## AUFGABEN
1. Seit welchem Datum zählt die Stadt Aachen laut dem Text zu den nordrhein-westfälischen Kommunen statistisch zu den kreisangehörigen Städten?
2. Setzen Sie den Text zu den nordrhein-westfälischen Kommunen im Anschluss an seinen letzten Satz fort.

In Nordrhein-Westfalen gibt es 430 Kommunen. Sie setzen sich zum 31.12.2015 zusammen aus:
- Drei höhere Kommunalverbände
- 22 kreisfreie Städte
- 31 Kreise
- 374 kreisangehörige Städte und Gemeinde
Im Betrachtungszeitraum ist die Gesamtzahl nordrhein-westfälischer Kommunen konstant geblieben. Allerdings gab es innerhalb
der kommunalen Familie einzelne Verschiebungen. Die Veränderungen hängen mit der Gründung der Städteregion Aachen zum
21.10.2009 zusammen. Die Städteregion Aachen löste den Kreis Aachen ab und erstreckt sich über das Gebiet des ehemaligen
Kreises Aachen und der kreisfreien Stadt Aachen. Die Stadt Aachen wird aufgrund ihrer Regionsangehörigkeit seit dem 21.10.2009
statistisch zu den kreisangehörigen Städten gezählt. Zuvor war die Stadt Aachen eine kreisfreie Stadt.
Bei den drei höheren Kommunalverbänden in Nordrhein-Westfalen handelt es sich um den Landschaftsverband Rheinland, den
Regionalverband Ruhr und den Landschaftsverband Westfalen-Lippe. Weitere Informationen zu den nordrhein-westfälischen
Kommunalstrukturen können Sie den folgenden Links entnehmen.
» Kommunalstrukturen in Nordrhein-Westfalen, Blog-Eintrag vom 25. Mai 2016
Autor: Andreas Burth
» Entwicklung der Anzahl der Kommunen in Deutschland seit 2002, Blog-Eintrag vom 19. November 2016
Autor: Andreas Burth
» Kommunalstrukturen in Deutschland im Ländervergleich, Blog-Eintrag vom 5. Mai 2015
Autor: Andreas Burth
Kassenkredite sind Schulden, die eigentlich der kurzfristigen Liquiditätssicherung dienen (ähnlich einem Kontokorrentkredit
oder Dispokredit im privaten Bereich). Tatsächlich werden Kassenkredite jedoch von einigen Kommunen in Nordrhein-Westfalen
und anderen Flächenländern zur langfristigen Finanzierung laufender Defizite zweckentfremdet. Dies ist u.a. deshalb
problematisch, weil den Kassenkrediten - im Gegensatz zu den
Investitionskrediten - keine materiell geschaffenen
Vermögenswerte (z.B. Schulgebäude, Brücke) gegenüber stehen. Die in Form von konsumtiven Kassenkrediten angesammelten
Lasten werden demnach nachrückenden Generationen aufgebürdet, ohne dass diesen Generationen aus der Verschuldung (z.B. in
Form investiv geschaffener Vermögenswerte) ein Vorteil erwächst. Hinzu tritt bei den Kassenkrediten das Problem eines
erheblichen Zinsänderungsrisikos. Hohe dauerhafte Kassenkreditbestände (z.B. von 500 Euro je Einwohner oder mehr) sind
ein Indikator für ein Wirtschaften über die eigenen Verhältnisse.

## BEREITGESTELLTE DATEN

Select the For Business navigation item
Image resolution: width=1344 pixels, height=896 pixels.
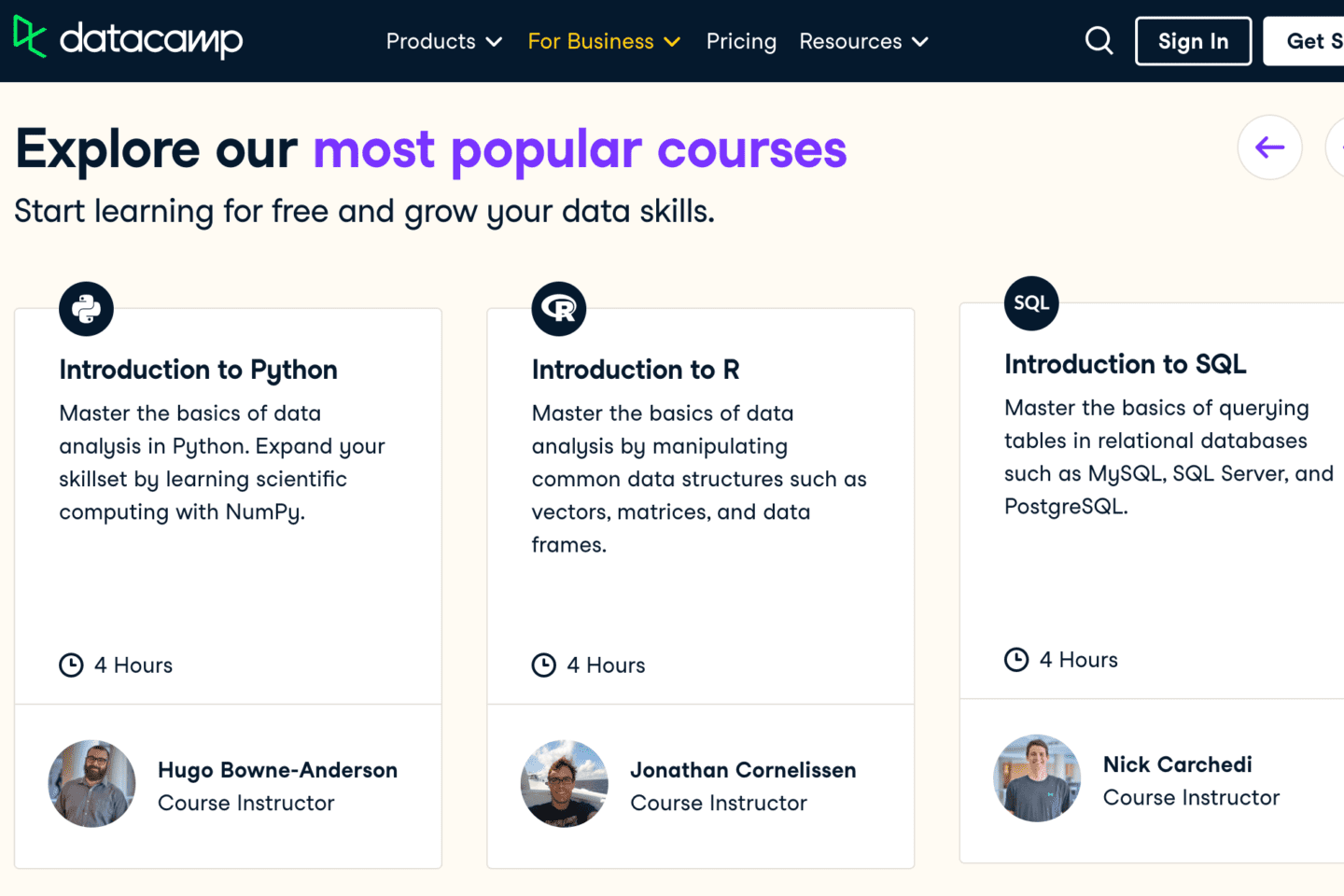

## LÖSUNGEN
1. Seit dem 21.10.2009.

2.
Entwicklung der Kassenkreditschulden
Nordrhein-Westfalen zählt aktuell - neben dem Saarland, Rheinland-Pfalz und Hessen - zur Gruppe der Kassenkreditkrisenländer.
Dies darf indes nicht darüber hinwegtäuschen, dass es auch in Nordrhein-Westfalen Zeiten gab, in denen Kassenkredite ein auf
wenige Kommunen begrenztes Problem waren. Aufgrund des steilen Anstiegs der kommunalen Kassenkredite in den letzten Jahren
hat sich das Bild jedoch radikal gewandelt. Gewissermaßen im Gleichschritt haben zahlreiche NRW-Kommunen über mehrere Jahre
hinweg deutlich über ihre Verhältnisse gewirtschaftet. Das Ergebnis sind enorme Berge an Kassenkrediten.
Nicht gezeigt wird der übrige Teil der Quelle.